After months of consultative meetings, working parties and focus groups, it has finally been suggested that Carisbrook should be redeveloped as a site for light industrial development or old people's housing, or as a local sports ground for South Dunedin.

Boring, boring, and more boring!

Carisbrook is a veritable jewel in Dunedin's crown. We cannot afford to let it quietly wither away and simply become some bland, low-key civic amenity. As a city, we usually pride ourselves on our innovation and our creative edge, but, sadly, we have yet to apply these qualities to our planning for the future uses of the 'Brook.

So, with this in mind, I offer a few provocative options for public consideration, simply to ramp up our vision and perhaps to lift our collective dream.

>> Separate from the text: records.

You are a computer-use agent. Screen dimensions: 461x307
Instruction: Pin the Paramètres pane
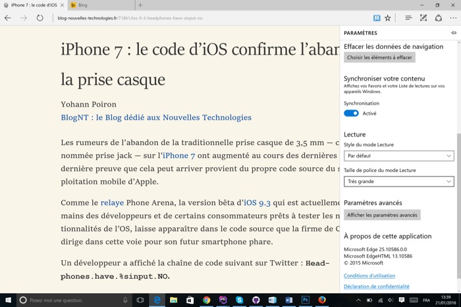pyautogui.click(x=453, y=32)
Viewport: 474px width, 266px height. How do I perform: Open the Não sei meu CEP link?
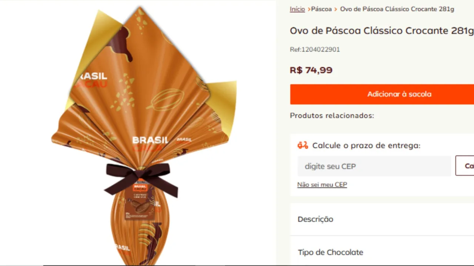pyautogui.click(x=322, y=184)
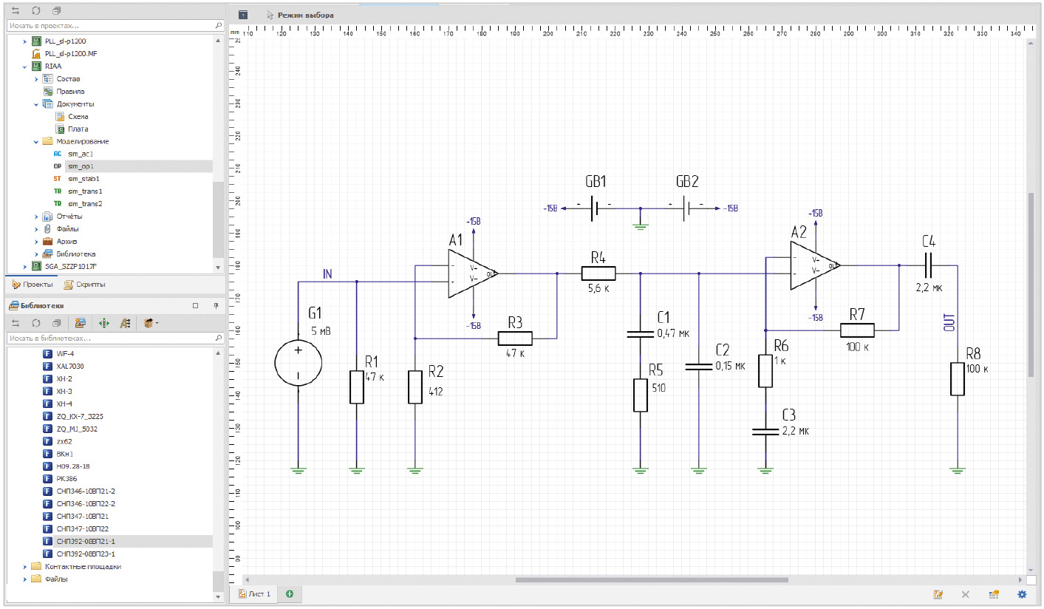Expand the Контактные площадки folder
Image resolution: width=1044 pixels, height=609 pixels.
pyautogui.click(x=25, y=567)
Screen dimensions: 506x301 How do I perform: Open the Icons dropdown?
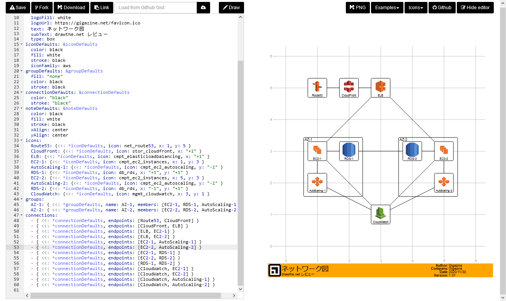416,7
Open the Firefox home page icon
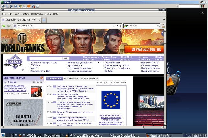 (163, 26)
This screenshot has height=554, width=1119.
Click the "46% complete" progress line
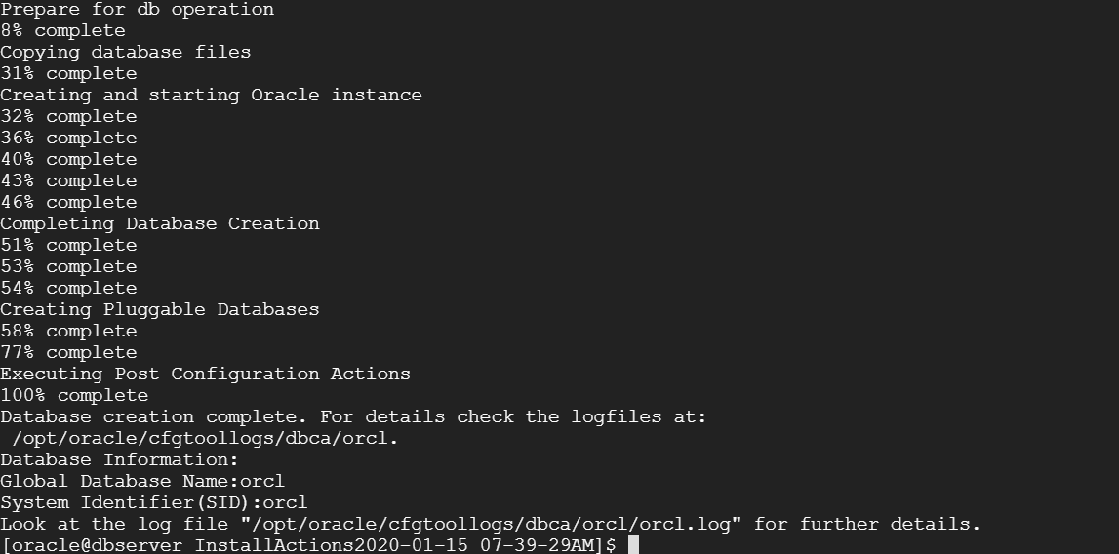68,203
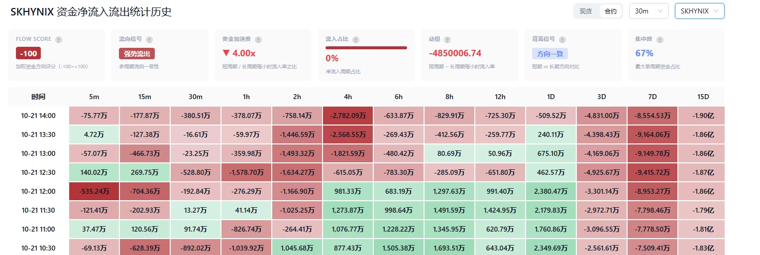Click the 强势流出 signal badge
Image resolution: width=760 pixels, height=255 pixels.
point(137,53)

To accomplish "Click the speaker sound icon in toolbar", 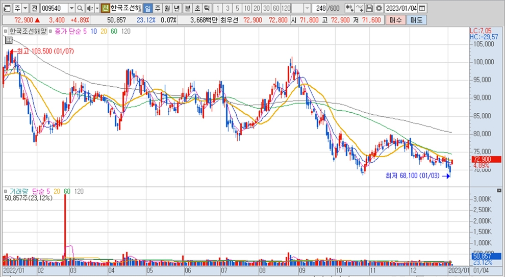I will tap(89, 8).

Firstly, what about creating a zoo for the city? If Timaru can have one, why can't we? Polar bears could roam across the terraces, antelope and zebra could graze across the hallowed turf, and reptiles could be housed under the Rose Stand.

Chimps and baboons could happily swing about in the Neville St family stand, just like all those obnoxious kids have done for so many years in the past. And the corporate boxes would obviously be capable of catering for a wide range of cold-blooded snakes, sly foxes and freeloading hyenas, just as they always have done too.

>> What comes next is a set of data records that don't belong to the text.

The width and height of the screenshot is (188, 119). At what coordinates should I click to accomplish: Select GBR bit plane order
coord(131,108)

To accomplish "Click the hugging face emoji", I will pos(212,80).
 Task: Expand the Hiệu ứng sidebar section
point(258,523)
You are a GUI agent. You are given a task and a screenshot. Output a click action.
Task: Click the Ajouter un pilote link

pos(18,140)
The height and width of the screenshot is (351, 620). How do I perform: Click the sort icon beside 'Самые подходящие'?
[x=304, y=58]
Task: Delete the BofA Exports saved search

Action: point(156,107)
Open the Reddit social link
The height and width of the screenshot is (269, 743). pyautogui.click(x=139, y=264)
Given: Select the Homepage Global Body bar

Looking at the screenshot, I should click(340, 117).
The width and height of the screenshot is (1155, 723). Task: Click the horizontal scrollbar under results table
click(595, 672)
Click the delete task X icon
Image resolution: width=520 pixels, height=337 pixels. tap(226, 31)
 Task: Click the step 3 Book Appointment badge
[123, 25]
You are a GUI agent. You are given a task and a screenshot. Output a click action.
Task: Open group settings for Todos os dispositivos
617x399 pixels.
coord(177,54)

A second suggestion for Carisbrook is to establish an urban heliport at the ground. This would offer executive heli-connections direct to the city from Dunedin International Airport, and turn one of Dunedin's greatest scourges (the distance from the airport to town) into a fun, zappy thing.

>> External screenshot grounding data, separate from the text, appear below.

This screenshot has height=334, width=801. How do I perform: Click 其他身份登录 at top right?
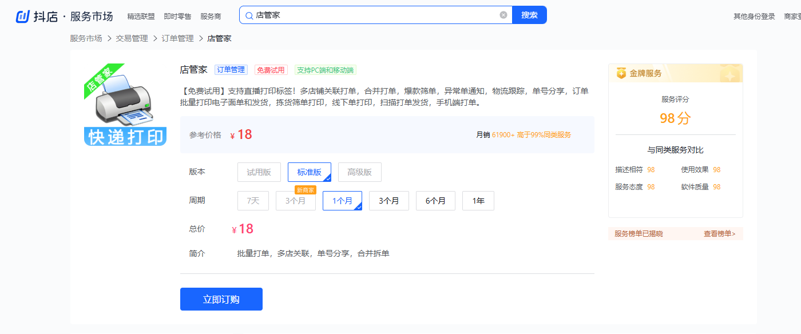point(753,16)
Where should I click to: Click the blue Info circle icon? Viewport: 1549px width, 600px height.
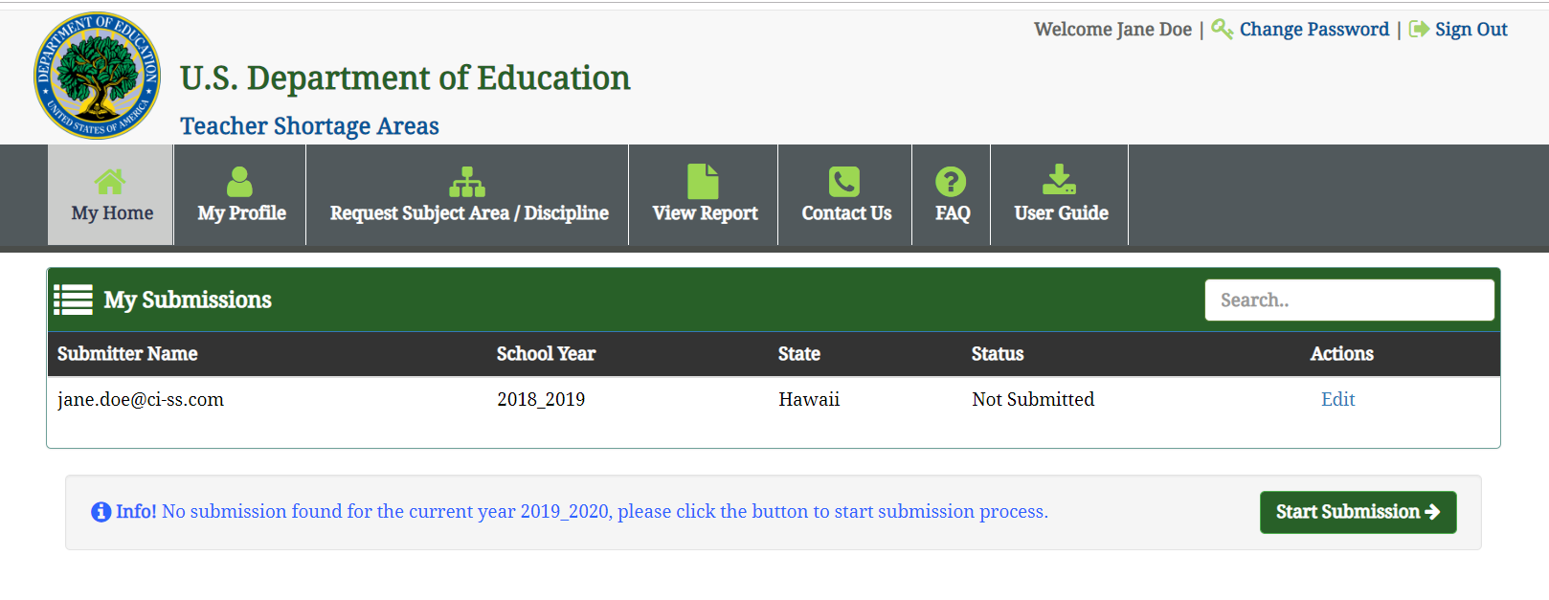pyautogui.click(x=101, y=512)
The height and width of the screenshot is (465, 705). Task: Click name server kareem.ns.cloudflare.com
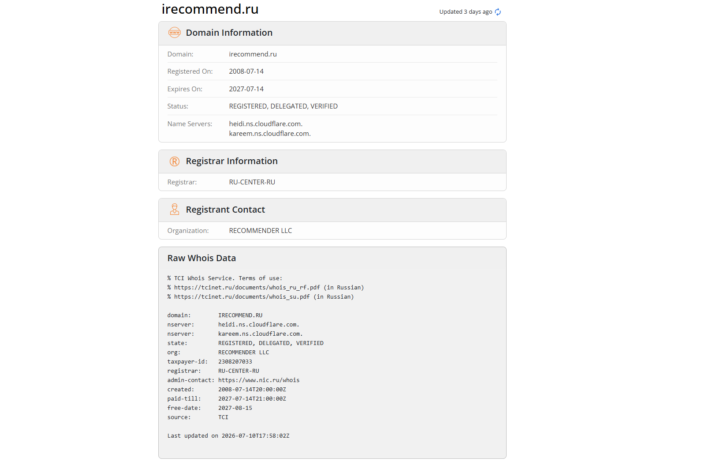click(270, 134)
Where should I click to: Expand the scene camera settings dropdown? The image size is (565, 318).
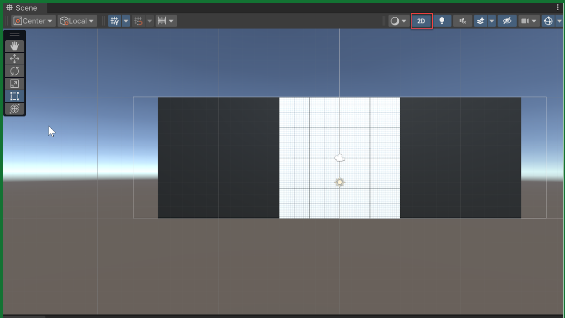[534, 21]
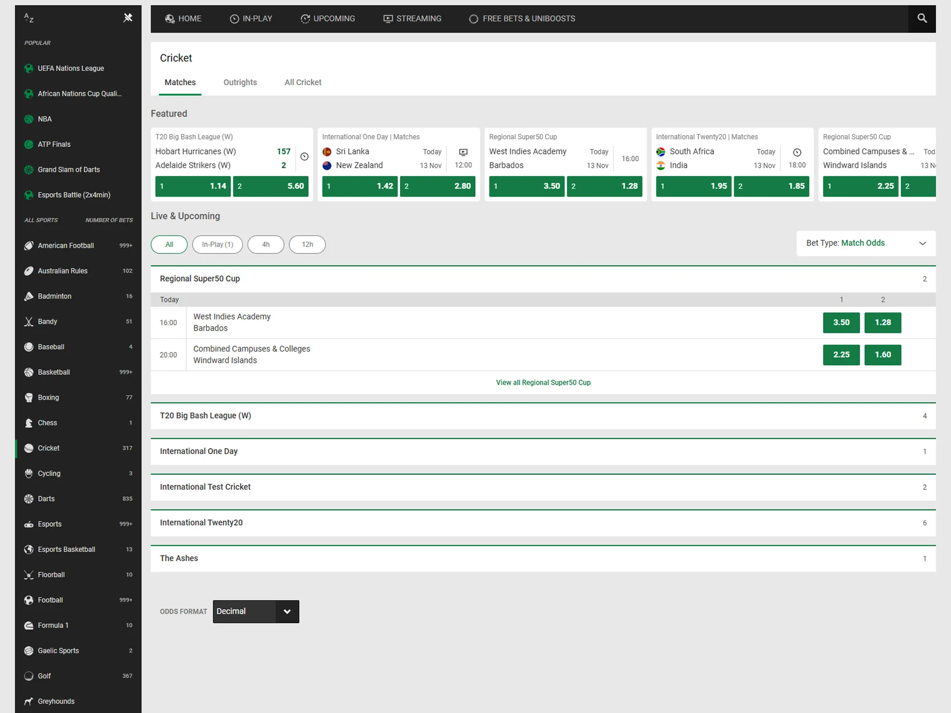Screen dimensions: 951x713
Task: Click the NBA sport icon in sidebar
Action: 28,119
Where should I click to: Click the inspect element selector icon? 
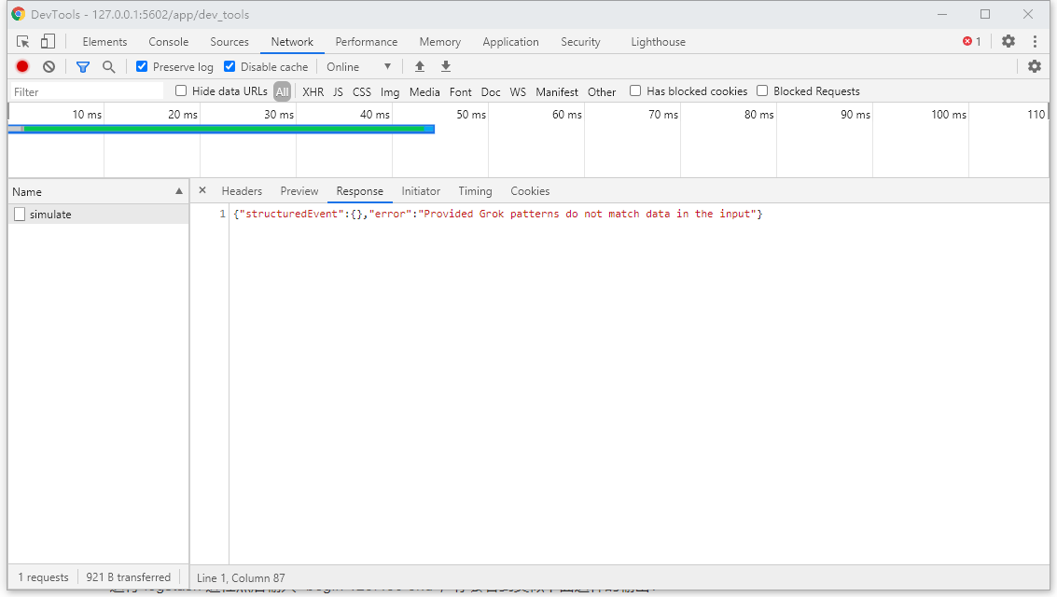point(23,42)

The heliport would also anticipate the burgeoning needs of the oil rigs that we hear are planned for the Great Southern Basin. We see this sort of thing all the time on the Discovery Channel. Aberdeen has three of them.

Helicopter tours of the peninsula and local whale-watching excursions would also become a natural part of the total heli-package scene. And affluent farmers from the rural hinterland could boogie right on into town for the weekend without the usual hassle of having to deal with the Roxburgh traffic cop.

As we all saw at the end of the Welsh test earlier in the year, helicopters at Carisbrook are inspirational. With a little imagination, Dunedin could easily become world-renowned as Chopper Heaven.

A third idea is to turn Carisbrook into an amusement park to match Auckland's Rainbow's End. Disneyland would have nothing on us. We could invite Stuart Landsborough to develop a glorified urban equivalent of Wanaka's Puzzling World, or perhaps the Big Ups team from Sammy's could design a giant inflatable assault course for adults and kids.

Imagine the hordes of Japanese game show enthusiasts lining up for the opportunity to be bludgeoned, Top Town style, into the puddles and mud, once again making the gooey Carisbrook playing surface world famous.

The fourth Carisbrook proposal could be to totally cover the pitch with a huge, massively trendy, ethylene tetrafluoroethylene (ETFE) dome. It could then be marketed globally as the southern hemisphere's answer to the Eden Project in England. Amazing things might happen under such an enhanced ecosystem, despite being so far from the equator.

To give the eco-park a Dunedin edge, we could invite two flats of students, six males and six females, to live organically inside the dome, roaming freely and unclothed. Within days, they would undoubtedly regress into a near feral state, and we could then charge for admission to the main stand to watch their antics unfold.

Finally, and perhaps on a slightly more sombre note, the fifth option could be to turn Carisbrook into a themed crematorium. People could pay a premium rate for the privilege of being buried somewhere near Bert Sutcliffe.

And if this idea was not a goer, we could instead run the stadium as a giant treasure hunt, where people simply paid to borrow a shovel for half an hour to try and find Bert's ashes.

A range of civic dignitaries and local personalities could be encouraged to bequeath their ashes too, to add variety and complexity to the task. Mike Guest, if he chose to make himself available, would presumably be buried somewhere way out of left field. And David Latta's ashes would be sensitively positioned as close as possible to where he scored that amazing try against the British Lions in 1993. I would pay good money to dig for him there!

But I digress. The main point that needs to be made is that Carisbrook is special. It's a large parcel of land, close to the city centre, and whether it's worth $7 million or not, it deserves to be cherished. It could become New Zealand's national baseball park, an American football stadium, or the national centre for an Aussie rules team.

An outdoor ice rink perhaps? Or even the world's first penguinarium?

Stadiums the world over have always been about providing entertainment and, over the years, Carisbrook has certainly been a fantastic venue for providing us with that. In planning for the future of Carisbrook, please let's ensure that the fun continues, and that in some way, the special character of the place is retained.

So, let's start to dream a little more expansively about our potential options, and let's also start to dream with a little more vibrancy and colour!